1Excellemment, parfaitement. Souverainement bon. Souverainement juste.
Mandez-moi des nouvelles.... de votre santé, de vos affaires ; voilà ce qui me tient à coeur souverainement , SÉV. , 30 sept. 1671
2Familièrement et en mauvaise part. Cet homme est souverainement ennuyeux.
Il [M. de Gordes] a souverainement deux choses, une grande défiance et une grande incertitude, de sorte qu'il se jette à l'écart à tout moment , SÉV. , 3 nov. 1688
Soumis et docile à la critique quand elle lui paraissait juste, il la méprisait souverainement quand il la croyait déraisonnable , D'ALEMB. , Él. Marivaux, note 25
3D'une manière souveraine, sans appel. Il commande souverainement.

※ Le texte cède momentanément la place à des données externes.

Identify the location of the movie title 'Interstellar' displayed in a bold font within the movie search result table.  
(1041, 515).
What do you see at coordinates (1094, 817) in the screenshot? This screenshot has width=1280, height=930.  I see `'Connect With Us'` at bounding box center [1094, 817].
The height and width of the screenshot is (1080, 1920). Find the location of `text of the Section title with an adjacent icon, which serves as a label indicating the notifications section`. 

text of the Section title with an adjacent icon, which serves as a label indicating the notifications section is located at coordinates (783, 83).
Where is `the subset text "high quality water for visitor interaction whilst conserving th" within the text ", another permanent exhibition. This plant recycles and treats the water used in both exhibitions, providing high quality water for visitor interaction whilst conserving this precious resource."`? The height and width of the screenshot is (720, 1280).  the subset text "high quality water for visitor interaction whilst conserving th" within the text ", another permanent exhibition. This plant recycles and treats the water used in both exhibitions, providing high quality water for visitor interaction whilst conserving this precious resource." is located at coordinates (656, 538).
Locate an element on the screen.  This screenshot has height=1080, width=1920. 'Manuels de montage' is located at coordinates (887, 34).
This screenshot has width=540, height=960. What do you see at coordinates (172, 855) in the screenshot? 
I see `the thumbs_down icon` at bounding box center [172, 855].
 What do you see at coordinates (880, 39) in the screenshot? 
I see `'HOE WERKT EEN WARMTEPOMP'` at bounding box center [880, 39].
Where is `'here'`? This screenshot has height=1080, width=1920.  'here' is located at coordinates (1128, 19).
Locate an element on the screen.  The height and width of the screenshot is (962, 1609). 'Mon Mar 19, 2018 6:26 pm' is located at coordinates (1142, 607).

Les confesseurs sont obligés de se rapporter à nous [jésuites] pour les cas de conscience ; car c'est nous qui en jugeons souverainement , PASC. , Prov. VI
XIVe s.
Mais adès bien me remembroie, Que li diex dist, se je voloie Venir à mon entendement, Que tousdis souverainement Loiaus, senez en tous cas fusse , MACHAUT , p. 39
Selon ce que vertu est bien, elle n'est pas ou [au] moien, mes est très bonne souverainement et contraire à mal , ORESME , Éth. 46
Et ce appert maismement et advient as poetes, car ilz aiment souverainement leur poemes ou dittés aussi comme leur filz , ORESME , ib. 274
XVIe s.
Il [la Boétie] avoit une autre maxime [obéir aux lois] souverainement empreinte en son ame , MONT. , I, 221
Souveraine, et le suffixe ment.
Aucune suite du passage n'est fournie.